### Required action
Copy the full article on Governor Cooper's HB2 repeal proposal word for word.

### Reading text
Segment Open

This article first appeared at American Lens News on February 14, 2017.
In a press conference held earlier today, North Carolina Governor Roy Cooper proposed a three-step process for repealing House Bill 2 (HB2).
The Governor offered a compromise consisting of the following points as detailed in the press release on the Governor’s website:
- A full repeal of House Bill 2
- Tougher penalties for crimes committed in restrooms and dressing rooms
- A requirement that local governments give the legislature 30 days’ notice before voting on non-discrimination ordinances
Lt. Governor Dan Forest’s office issued a statement in response:
“If Governor Cooper’s proposed bill for repealing HB2 becomes law, it will create a state-sanctioned ‘Look But Don’t Touch’ policy in our bathrooms. Heterosexual men will be able to access women’s showers and bathrooms by simply posing as a transgender individual. They will be able to watch women and children shower, or shower next to them. As long as the man doesn’t touch them, assault them or film them, no legal protection would be afforded the offended woman or child. Nothing. As a husband and father of four, the concept of ‘Look But Don’t Touch’ as a meaningful response to HB2 is a sad commentary on how far the progressive movement and the elected officials beholden to it, will risk the safety of our people to achieve a radical social policy agenda.”

Segment Closed

(Stored items from a collection)
Segment Open

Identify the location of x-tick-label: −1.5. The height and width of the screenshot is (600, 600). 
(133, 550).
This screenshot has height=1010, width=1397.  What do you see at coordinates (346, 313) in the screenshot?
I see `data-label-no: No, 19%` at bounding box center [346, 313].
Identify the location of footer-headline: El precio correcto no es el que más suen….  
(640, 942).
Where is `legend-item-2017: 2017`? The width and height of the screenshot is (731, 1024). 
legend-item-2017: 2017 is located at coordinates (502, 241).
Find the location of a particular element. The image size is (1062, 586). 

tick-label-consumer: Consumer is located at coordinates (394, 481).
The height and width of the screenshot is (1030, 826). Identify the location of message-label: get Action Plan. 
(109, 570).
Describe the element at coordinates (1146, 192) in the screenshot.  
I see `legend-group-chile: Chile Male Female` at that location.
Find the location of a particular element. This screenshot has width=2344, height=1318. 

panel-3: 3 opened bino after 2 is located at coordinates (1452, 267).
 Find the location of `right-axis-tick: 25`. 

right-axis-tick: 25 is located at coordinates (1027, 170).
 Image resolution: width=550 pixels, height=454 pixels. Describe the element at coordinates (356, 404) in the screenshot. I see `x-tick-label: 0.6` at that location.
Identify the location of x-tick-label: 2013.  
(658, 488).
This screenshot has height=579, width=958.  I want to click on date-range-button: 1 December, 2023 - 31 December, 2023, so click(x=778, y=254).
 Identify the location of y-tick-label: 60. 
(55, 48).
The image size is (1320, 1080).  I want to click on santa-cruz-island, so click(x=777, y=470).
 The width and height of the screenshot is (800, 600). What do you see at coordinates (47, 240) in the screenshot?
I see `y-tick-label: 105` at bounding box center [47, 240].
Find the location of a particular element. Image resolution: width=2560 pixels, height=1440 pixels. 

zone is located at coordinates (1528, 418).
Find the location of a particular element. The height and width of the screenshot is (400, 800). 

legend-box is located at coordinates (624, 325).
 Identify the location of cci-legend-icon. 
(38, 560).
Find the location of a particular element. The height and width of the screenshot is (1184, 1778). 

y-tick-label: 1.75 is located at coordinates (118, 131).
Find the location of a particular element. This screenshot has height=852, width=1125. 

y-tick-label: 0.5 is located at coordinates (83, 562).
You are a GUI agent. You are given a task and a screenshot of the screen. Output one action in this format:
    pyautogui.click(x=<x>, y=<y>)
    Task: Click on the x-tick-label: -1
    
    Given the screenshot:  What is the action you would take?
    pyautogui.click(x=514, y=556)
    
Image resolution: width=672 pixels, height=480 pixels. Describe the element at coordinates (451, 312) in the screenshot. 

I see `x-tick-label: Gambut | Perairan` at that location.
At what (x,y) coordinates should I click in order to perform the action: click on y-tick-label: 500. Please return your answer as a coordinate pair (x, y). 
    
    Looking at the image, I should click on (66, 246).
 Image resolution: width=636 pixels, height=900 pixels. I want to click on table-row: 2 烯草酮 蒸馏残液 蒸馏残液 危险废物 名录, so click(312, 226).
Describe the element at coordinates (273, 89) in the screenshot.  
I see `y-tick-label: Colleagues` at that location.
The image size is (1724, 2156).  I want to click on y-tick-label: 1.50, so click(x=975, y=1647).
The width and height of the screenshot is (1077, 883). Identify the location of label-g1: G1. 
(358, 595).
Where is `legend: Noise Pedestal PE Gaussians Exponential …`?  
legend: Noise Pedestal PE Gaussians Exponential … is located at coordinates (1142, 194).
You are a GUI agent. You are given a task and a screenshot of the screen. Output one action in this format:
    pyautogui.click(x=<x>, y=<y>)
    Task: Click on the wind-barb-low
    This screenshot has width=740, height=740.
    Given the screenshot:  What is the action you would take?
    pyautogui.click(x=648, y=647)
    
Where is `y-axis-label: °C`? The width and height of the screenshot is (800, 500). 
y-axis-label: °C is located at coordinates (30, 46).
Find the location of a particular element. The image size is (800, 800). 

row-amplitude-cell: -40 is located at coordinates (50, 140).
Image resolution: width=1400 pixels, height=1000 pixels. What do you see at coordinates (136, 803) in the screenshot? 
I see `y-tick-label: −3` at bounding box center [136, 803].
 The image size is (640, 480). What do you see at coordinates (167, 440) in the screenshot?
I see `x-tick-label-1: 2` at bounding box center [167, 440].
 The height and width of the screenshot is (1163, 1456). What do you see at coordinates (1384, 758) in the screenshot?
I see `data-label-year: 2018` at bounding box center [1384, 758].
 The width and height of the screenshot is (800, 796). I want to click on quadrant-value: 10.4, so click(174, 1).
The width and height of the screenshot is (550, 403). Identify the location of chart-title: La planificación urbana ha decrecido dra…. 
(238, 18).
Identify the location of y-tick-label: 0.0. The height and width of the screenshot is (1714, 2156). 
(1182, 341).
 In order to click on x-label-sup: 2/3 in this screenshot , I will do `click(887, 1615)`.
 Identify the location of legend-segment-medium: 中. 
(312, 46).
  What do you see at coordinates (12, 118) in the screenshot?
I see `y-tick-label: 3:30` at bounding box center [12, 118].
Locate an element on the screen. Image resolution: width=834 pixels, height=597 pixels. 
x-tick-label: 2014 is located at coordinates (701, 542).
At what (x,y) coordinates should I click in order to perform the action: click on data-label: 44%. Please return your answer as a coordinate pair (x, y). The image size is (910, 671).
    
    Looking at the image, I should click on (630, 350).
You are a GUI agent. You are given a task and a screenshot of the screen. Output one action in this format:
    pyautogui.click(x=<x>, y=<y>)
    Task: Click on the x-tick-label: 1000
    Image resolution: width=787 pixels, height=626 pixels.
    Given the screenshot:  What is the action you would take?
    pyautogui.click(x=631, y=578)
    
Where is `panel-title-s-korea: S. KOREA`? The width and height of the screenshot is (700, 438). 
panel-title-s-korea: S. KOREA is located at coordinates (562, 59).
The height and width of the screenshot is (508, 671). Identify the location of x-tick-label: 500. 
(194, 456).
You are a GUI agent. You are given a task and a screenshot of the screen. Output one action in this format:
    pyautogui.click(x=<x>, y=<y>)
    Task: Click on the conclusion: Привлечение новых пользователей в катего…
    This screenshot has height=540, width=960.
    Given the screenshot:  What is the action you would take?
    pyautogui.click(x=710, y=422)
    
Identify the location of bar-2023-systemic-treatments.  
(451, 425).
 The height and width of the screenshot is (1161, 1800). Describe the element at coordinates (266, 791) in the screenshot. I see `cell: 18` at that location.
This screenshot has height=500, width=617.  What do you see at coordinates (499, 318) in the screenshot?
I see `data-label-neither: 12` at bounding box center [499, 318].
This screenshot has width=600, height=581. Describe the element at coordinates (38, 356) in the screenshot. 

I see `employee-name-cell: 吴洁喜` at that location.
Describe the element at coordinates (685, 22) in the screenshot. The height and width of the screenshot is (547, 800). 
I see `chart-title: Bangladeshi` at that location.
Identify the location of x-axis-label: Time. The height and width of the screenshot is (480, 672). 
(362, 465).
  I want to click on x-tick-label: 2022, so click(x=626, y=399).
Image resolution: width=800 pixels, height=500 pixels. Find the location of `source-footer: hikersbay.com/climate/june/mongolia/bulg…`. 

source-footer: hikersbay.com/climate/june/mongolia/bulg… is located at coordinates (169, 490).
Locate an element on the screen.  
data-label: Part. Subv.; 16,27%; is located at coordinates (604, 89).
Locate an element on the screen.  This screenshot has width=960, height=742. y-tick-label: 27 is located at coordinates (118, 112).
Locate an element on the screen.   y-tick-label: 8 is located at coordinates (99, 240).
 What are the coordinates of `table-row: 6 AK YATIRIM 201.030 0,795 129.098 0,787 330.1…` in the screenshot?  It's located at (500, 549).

Segment Closed

### Task output
This article first appeared at American Lens News on February 14, 2017.
In a press conference held earlier today, North Carolina Governor Roy Cooper proposed a three-step process for repealing House Bill 2 (HB2).
The Governor offered a compromise consisting of the following points as detailed in the press release on the Governor’s website:
- A full repeal of House Bill 2
- Tougher penalties for crimes committed in restrooms and dressing rooms
- A requirement that local governments give the legislature 30 days’ notice before voting on non-discrimination ordinances
Lt. Governor Dan Forest’s office issued a statement in response:
“If Governor Cooper’s proposed bill for repealing HB2 becomes law, it will create a state-sanctioned ‘Look But Don’t Touch’ policy in our bathrooms. Heterosexual men will be able to access women’s showers and bathrooms by simply posing as a transgender individual. They will be able to watch women and children shower, or shower next to them. As long as the man doesn’t touch them, assault them or film them, no legal protection would be afforded the offended woman or child. Nothing. As a husband and father of four, the concept of ‘Look But Don’t Touch’ as a meaningful response to HB2 is a sad commentary on how far the progressive movement and the elected officials beholden to it, will risk the safety of our people to achieve a radical social policy agenda.”